- **Stated problem**
Quote the listing below verbatim, starting at the line that contains "Where should I" and ending at the final line of the listing, with both ends included. Leave the pictures out of your answer.

---- Provided entries

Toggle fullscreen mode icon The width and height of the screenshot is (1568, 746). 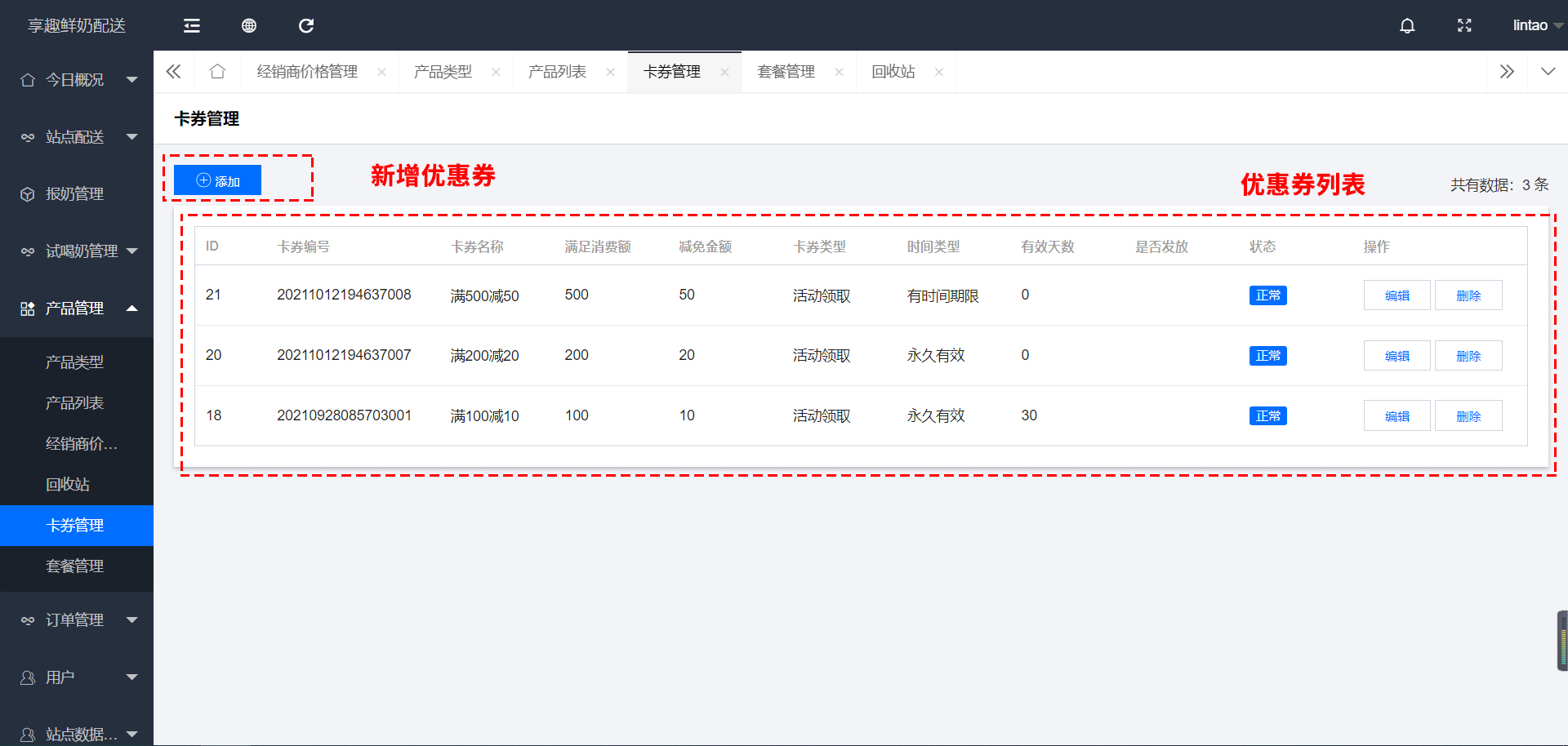click(1464, 26)
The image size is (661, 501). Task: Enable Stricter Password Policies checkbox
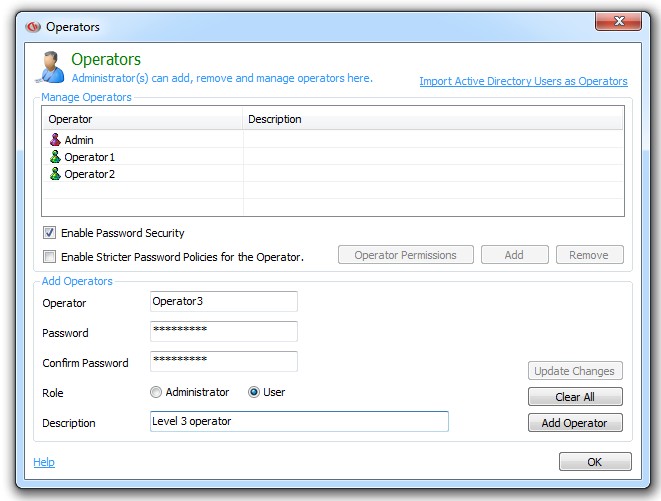(x=50, y=257)
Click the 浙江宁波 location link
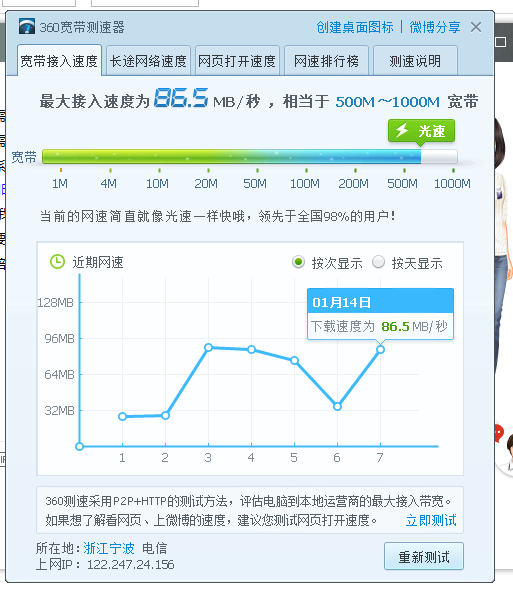This screenshot has height=600, width=513. point(109,548)
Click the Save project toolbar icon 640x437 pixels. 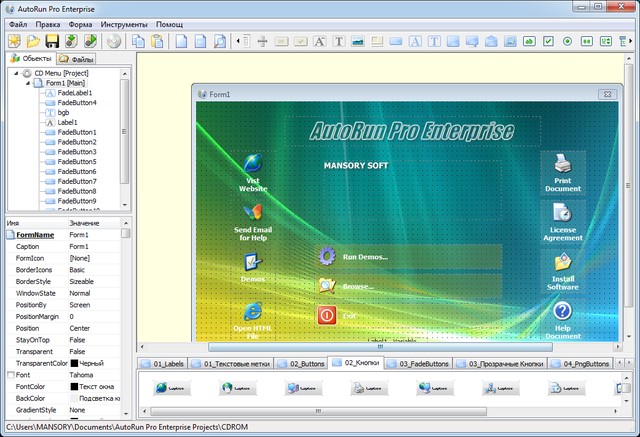click(x=52, y=41)
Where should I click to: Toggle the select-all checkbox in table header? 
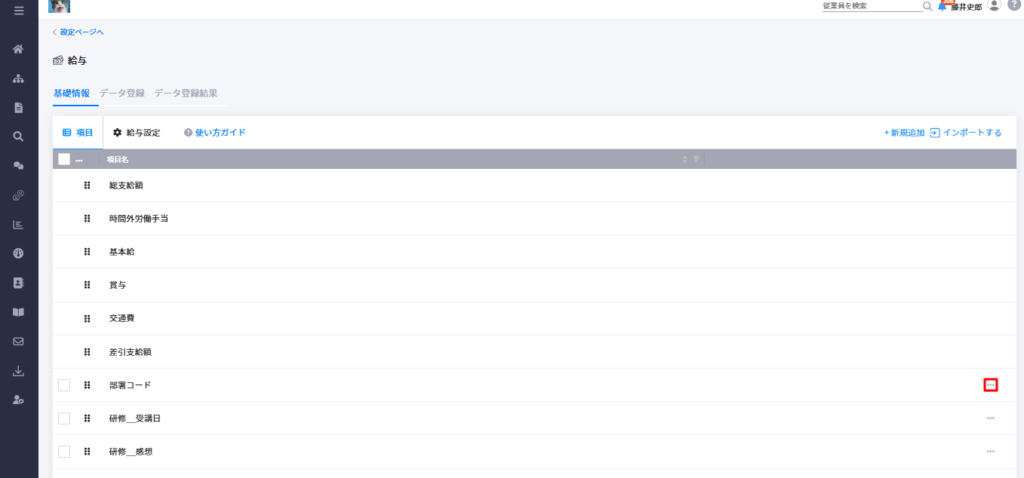(64, 159)
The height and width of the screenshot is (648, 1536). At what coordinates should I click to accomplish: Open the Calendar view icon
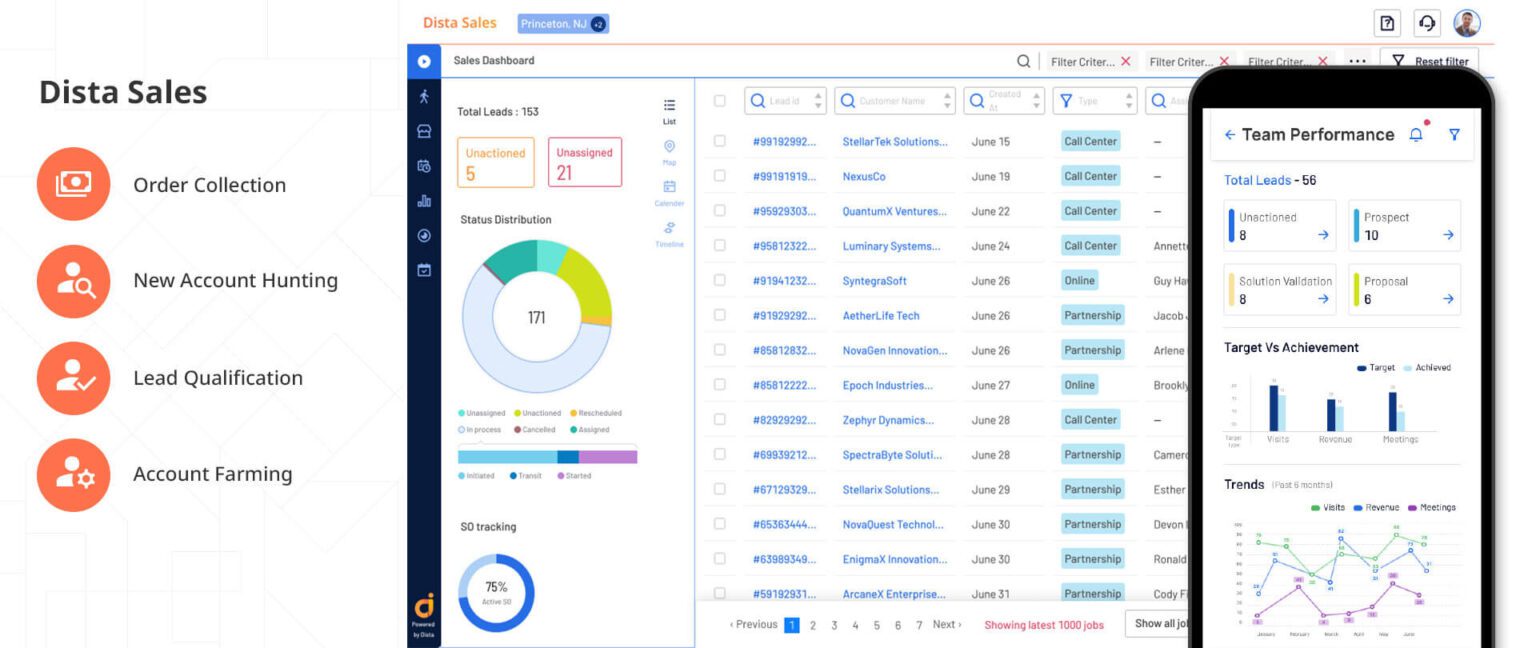669,188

--------

- **Correct answer**
Where should I click to: Toggle the select-all checkbox in table header? 
(64, 159)
The height and width of the screenshot is (648, 1536). At what coordinates should I click to accomplish: Open the Calendar view icon
669,188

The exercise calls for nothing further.